Di tengah kebutuhan pendanaan pembangunan dan belum tercapainya target pajak, pemerintah belakangan ini mewacanakan tax amnesty pada para pemilik dana warga negara Indonesia yang memarkir dananya di berbagai negara. Wacana yang dituangkan dalam RUU tax amnesty itu memang menarik dan diharapkan dapat menjadi terobosan mengatasi kebutuhan dana pembangunan.
Namun perlu diingat bahwa gagasan bagus betapapun tetap perlu keseriusan dan persiapan matang dalam pelaksanaannya. Jika benar akan diwujudkan sebelum dilaksanakan tax amnesty pemerintah harus melakukan pemetaan (mapping) data para pemilik dana. Tanpa akurasi data rekening dan tata kelola perpajakan yang efektif, penerapan kebijakan tax amnesty bisa menjadi bumerang bagi realisasi keberhasilan target penerimaan pajak.

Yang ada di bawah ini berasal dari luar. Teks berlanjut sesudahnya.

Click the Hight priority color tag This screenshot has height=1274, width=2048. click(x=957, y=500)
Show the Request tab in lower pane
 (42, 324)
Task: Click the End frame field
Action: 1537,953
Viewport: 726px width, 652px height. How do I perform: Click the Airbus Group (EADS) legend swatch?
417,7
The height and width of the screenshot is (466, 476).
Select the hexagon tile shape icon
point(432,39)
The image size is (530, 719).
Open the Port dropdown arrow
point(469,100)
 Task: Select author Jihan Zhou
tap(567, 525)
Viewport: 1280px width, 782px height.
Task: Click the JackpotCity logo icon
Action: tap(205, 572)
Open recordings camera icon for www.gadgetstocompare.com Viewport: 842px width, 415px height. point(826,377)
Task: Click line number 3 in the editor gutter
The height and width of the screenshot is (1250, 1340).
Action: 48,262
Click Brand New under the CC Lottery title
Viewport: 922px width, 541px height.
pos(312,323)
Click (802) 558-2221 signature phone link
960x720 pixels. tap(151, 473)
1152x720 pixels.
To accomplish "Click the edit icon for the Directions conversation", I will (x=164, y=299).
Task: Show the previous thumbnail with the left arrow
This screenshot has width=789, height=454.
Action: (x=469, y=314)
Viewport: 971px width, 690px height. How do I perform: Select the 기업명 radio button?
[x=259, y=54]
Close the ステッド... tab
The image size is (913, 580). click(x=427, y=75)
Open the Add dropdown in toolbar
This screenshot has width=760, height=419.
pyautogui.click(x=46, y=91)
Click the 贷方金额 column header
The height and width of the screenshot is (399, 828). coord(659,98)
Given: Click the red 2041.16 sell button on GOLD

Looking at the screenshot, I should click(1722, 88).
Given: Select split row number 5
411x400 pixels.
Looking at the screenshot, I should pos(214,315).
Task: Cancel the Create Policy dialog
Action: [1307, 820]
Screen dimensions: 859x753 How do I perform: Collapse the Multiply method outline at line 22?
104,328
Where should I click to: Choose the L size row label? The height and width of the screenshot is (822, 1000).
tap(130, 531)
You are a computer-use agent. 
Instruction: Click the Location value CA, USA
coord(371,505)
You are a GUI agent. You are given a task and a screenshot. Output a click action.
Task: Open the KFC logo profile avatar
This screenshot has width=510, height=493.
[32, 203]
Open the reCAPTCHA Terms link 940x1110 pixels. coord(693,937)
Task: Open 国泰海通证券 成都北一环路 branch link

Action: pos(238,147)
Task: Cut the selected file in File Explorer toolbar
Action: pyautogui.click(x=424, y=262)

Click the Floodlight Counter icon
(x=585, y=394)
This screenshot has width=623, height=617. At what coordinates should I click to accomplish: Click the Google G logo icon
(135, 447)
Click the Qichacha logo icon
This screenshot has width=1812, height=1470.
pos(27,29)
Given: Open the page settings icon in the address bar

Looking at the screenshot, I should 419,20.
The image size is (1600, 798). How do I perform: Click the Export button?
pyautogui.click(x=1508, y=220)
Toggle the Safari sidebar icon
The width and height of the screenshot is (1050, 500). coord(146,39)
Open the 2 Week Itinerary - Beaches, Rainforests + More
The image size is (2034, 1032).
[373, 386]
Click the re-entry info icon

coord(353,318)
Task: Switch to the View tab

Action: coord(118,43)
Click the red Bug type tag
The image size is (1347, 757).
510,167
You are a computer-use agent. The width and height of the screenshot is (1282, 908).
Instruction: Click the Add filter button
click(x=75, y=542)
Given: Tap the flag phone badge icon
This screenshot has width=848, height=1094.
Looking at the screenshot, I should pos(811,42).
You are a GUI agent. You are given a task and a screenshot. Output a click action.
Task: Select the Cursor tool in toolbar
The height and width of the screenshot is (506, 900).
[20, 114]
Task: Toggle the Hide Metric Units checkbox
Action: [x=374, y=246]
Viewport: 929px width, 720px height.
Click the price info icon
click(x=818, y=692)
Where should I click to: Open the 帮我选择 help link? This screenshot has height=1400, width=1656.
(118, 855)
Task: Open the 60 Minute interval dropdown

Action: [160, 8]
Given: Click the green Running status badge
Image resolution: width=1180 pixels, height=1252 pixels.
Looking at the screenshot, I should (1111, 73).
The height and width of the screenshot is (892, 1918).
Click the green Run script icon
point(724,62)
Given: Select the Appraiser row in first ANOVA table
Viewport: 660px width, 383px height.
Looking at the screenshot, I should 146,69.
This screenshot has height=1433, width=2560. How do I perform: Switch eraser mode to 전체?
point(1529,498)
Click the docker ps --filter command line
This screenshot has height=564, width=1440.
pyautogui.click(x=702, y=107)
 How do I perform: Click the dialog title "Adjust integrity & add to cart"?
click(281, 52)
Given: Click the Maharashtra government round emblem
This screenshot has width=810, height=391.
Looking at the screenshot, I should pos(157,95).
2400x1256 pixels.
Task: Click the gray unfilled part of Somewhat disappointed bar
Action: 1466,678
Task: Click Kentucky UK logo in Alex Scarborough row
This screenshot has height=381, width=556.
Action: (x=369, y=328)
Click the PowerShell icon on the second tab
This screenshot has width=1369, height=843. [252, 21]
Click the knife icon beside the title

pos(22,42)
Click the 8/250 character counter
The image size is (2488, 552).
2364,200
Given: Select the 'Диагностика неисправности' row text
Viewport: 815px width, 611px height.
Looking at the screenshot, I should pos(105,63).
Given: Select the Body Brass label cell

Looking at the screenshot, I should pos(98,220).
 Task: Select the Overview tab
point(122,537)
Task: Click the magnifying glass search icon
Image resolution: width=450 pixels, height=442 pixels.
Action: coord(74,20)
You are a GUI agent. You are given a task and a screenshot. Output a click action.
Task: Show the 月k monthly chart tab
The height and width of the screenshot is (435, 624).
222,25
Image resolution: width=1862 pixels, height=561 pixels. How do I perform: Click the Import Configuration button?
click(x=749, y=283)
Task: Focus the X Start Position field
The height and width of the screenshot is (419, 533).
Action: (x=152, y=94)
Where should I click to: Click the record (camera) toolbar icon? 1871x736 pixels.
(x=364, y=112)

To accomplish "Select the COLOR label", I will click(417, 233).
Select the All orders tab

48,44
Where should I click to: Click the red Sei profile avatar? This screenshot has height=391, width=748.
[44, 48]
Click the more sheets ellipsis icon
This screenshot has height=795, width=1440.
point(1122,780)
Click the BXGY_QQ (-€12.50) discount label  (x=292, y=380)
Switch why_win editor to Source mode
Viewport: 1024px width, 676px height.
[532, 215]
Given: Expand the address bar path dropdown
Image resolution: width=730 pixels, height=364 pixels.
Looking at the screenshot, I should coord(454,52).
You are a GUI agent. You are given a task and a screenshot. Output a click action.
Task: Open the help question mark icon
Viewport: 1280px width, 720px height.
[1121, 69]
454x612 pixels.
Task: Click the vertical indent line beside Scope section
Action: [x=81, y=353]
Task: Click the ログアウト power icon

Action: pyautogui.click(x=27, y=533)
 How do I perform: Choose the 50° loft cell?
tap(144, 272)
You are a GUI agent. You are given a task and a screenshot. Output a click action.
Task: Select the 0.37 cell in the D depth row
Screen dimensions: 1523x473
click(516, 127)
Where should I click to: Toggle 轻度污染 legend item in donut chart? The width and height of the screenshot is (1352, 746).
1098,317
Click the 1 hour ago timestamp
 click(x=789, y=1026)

Sangat mungkin pencapaian penerapan itu akan jauh dari target jika data tidak jelas. Secara logika tidak mungkin tax amnesty diberlakukan efektif jika yang menjadi obyek pajaknya belum ketahuan siapa, ada dimana, rekeningnya ada di bank apa dan sebagainya. Yang terjadi akhirnya sekedar wacana yang dapat menjebak pemerintah pada persoalan ketakpastian.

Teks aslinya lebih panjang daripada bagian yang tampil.